The Best of Leonard Cohen is a greatest hits album by Leonard Cohen, released in 1975. In some European countries, it was released under the title Greatest Hits. This alternative title was used for the original vinyl release and for CD reissues from the 1980s onwards.

Background
According to Ira Nadel's 1996 Cohen memoir Various Positions, Cohen agreed to the project because there was a new generation of listeners and he was given complete artistic control; he picked the songs, designed the package, and insisted that the lyrics be included.  The album was not a hit in the United States but did well in Europe, Cohen's major market at the time.  He toured in support of the album in 1976, beginning in Berlin on April 22 and ending in London on July 7.  It was during this tour that Cohen recorded the funky, disco-infused "Do I Have To Dance All Night" at Musicland Studios.  The single was only released in Europe.

◆ **Written instruction**:
Translate this sentence from the text about The Best of Leonard Cohen into Spanish: "He toured in support of the album in 1976, beginning in Berlin on April 22 and ending in London on July 7."

◆ **Dataset content**:
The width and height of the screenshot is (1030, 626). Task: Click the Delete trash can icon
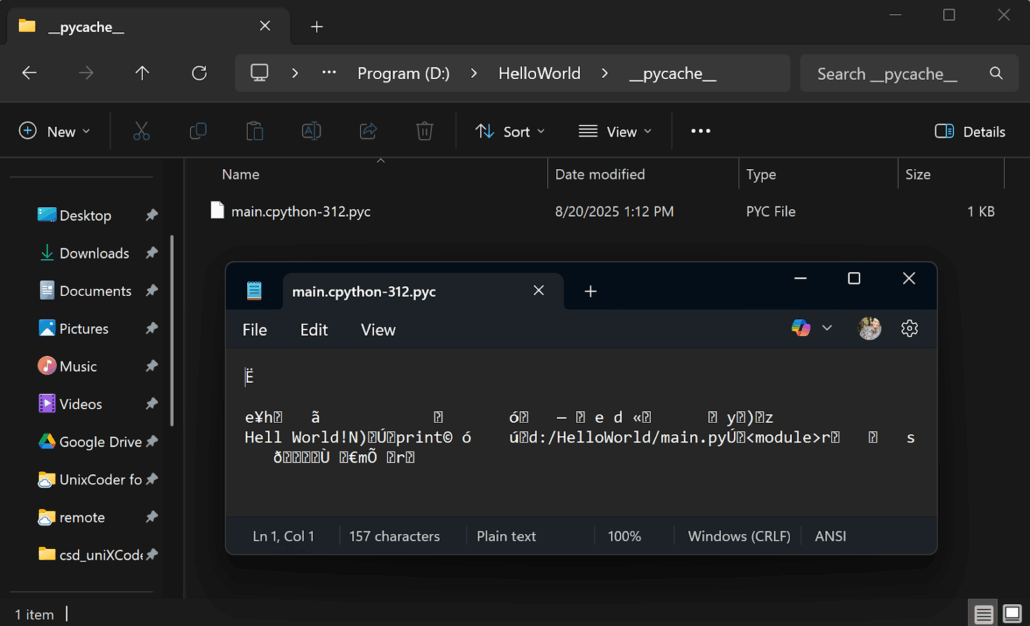pos(424,131)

◆ **Worked answer**:
Realizó una gira en apoyo del álbum en 1976, que comenzó en Berlín el 22 de abril y terminó en Londres el 7 de julio.